New compute_fused_loss implementation (causes instability):

def compute_fused_loss(self, hidden_states, labels):
    shift_hidden_states = hidden_states[..., :-1, :].contiguous()
    shift_labels = labels[..., 1:].contiguous()

    # Flatten tokens
    shift_hidden_states = shift_hidden_states.view(-1, self.config.hidden_size)
    shift_labels = shift_labels.view(-1)

    lce = LigerFusedLinearCrossEntropyLoss(reduction="mean")
    loss = lce(self.lm_head.weight, shift_hidden_states, shift_labels)
    return loss

Steps to Reproduce

Replace the original compute_loss function with the new compute_fused_loss function using LigerFusedLinearCrossEntropyLoss.
Train a model using both implementations (torch.nn.CrossEntropyLoss and LigerFusedLinearCrossEntropyLoss) for comparison.
Observe the behavior of the loss curves during training.
- With torch.nn.CrossEntropyLoss, the loss continues to decrease as expected.
- With LigerFusedLinearCrossEntropyLoss, the loss starts to oscillate and then diverges when it reaches ~8.

Versions

Environment

Liger Kernel Version: 0.3.1
Hardware: 8 * A100 GPU
CUDA Version: 12.4
PyTorch Version: 2.5.1+cu124
Transformers Version: 4.46.3
Precision: torch.bfloat16
Optimizer: Zero Stage 1

The text was updated successfully, but these errors were encountered:

qingquansong · 2025-01-04T09:40:42Z

@shivam15s if you happen to have time to take a look ^^ thank you！

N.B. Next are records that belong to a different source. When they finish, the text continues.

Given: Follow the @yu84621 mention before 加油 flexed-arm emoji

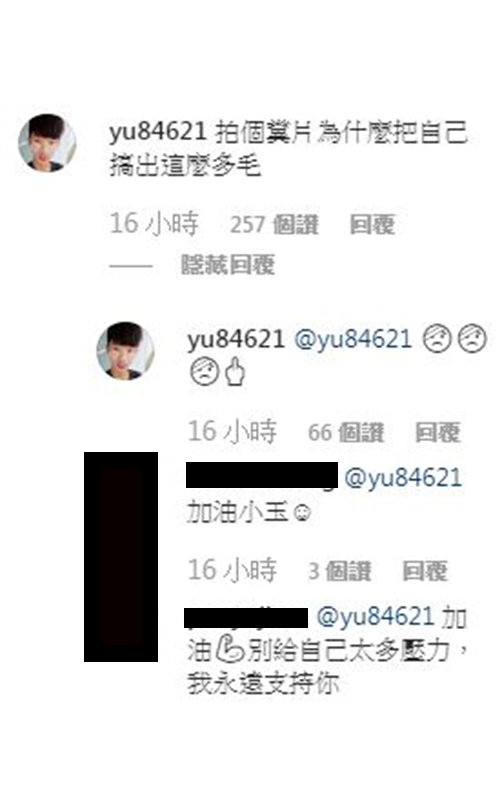Looking at the screenshot, I should 375,616.
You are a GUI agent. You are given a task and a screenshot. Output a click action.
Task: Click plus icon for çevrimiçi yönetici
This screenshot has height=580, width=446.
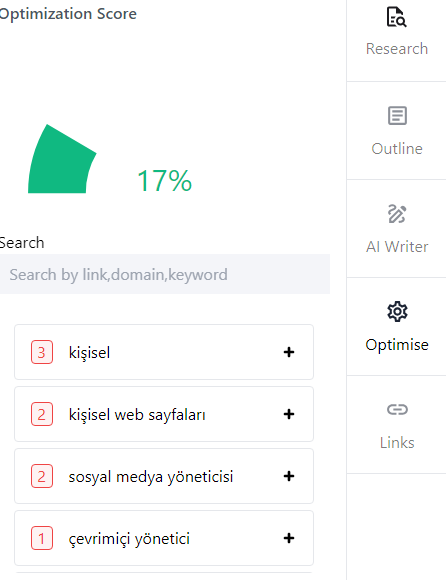(289, 538)
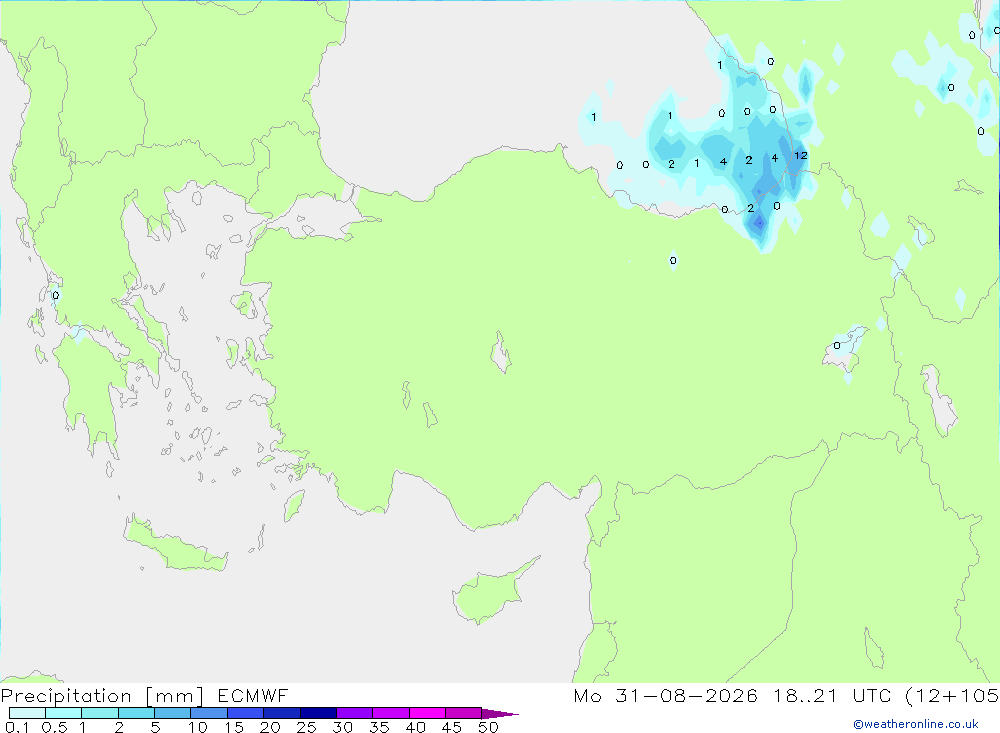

Tcc0403 · 2025-01-04T15:02:57Z

Code to Reproduce
Original compute_loss implementation (works as expected):

def compute_loss(self, hidden_states, labels):
    logits = self.lm_head(hidden_states).float()
    # Using torch.nn.CrossEntropyLoss for loss computation
    loss_fn = torch.nn.CrossEntropyLoss()
    loss = loss_fn(logits[:, :-1].reshape(-1, logits.size(-1)), labels[:, 1:].reshape(-1))
    return loss

Just to clarify, is logits[:, :-1].reshape(-1, logits.size(-1))
supposed to be logits[:, :-1, :].reshape(-1, logits.size(-1)) ?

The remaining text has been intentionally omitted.